Supervised, Unsupervised, Reinforcement Learning

Summary

Explore the three main types of machine learning: supervised, unsupervised, and reinforcement learning.

basic
core-ai

Machine learning can be grouped into three main categories based on how models learn from data.


🎯 1. Supervised Learning

In supervised learning, the model learns from labeled data.

  • Input: Features (e.g. image, sentence, numbers)
  • Output: Label (e.g. cat or dog, sentiment)

The goal:

Learn to predict the correct label from input.

Examples:

  • Spam detection
  • Sentiment analysis
  • Image classification

🔍 2. Unsupervised Learning

In unsupervised learning, the model receives unlabeled data and tries to find patterns or structure.

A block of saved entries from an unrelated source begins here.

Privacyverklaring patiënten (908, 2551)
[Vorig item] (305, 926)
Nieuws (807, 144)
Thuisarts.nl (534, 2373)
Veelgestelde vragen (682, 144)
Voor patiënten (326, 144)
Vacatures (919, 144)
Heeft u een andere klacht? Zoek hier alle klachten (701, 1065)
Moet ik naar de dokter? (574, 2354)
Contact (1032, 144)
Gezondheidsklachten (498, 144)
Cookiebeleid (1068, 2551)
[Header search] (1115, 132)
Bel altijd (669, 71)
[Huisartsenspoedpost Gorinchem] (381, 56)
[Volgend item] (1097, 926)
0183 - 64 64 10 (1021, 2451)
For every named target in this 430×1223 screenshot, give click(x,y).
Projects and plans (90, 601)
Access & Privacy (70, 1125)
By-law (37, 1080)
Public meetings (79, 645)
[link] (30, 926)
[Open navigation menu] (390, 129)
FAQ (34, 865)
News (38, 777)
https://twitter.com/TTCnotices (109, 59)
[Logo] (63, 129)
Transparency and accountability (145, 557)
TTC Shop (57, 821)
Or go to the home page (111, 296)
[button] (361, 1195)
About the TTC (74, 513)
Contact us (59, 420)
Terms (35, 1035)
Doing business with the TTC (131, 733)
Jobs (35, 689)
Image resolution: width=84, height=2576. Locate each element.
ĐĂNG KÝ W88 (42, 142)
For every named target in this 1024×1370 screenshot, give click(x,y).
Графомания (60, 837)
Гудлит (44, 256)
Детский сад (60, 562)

There are no “correct answers” — the model groups or compresses data on its own.

Examples:

  • Clustering customers by behavior
  • Dimensionality reduction (e.g. PCA)
  • Anomaly detection

🎮 3. Reinforcement Learning (RL)

In reinforcement learning, the model (called an agent) learns by interacting with an environment.

It receives:

  • Rewards for good actions
  • Penalties for bad ones

Over time, it learns a policy:

“What action should I take in each situation to maximize reward?”

Examples:

  • Game-playing AIs (e.g. AlphaGo)
  • Robotics
  • Autonomous navigation

📊 Comparison Table

| Type | Data | Output | Example | |--------------------|--------------|---------------|------------------------------| | Supervised | Labeled | Prediction | Spam filter, price prediction| | Unsupervised | Unlabeled | Pattern/group | Customer segmentation | | Reinforcement | Dynamic env. | Actions | Game bots, self-driving cars|


🧠 Summary

  • Supervised: Learn from examples with answers.
  • Unsupervised: Discover hidden structure.
  • Reinforcement: Learn by trial, error, and reward.

✅ Self-Check

  • Can you give an example of each learning type?
  • Why is reinforcement learning different from the other two?
  • Which type would you use to detect fraud?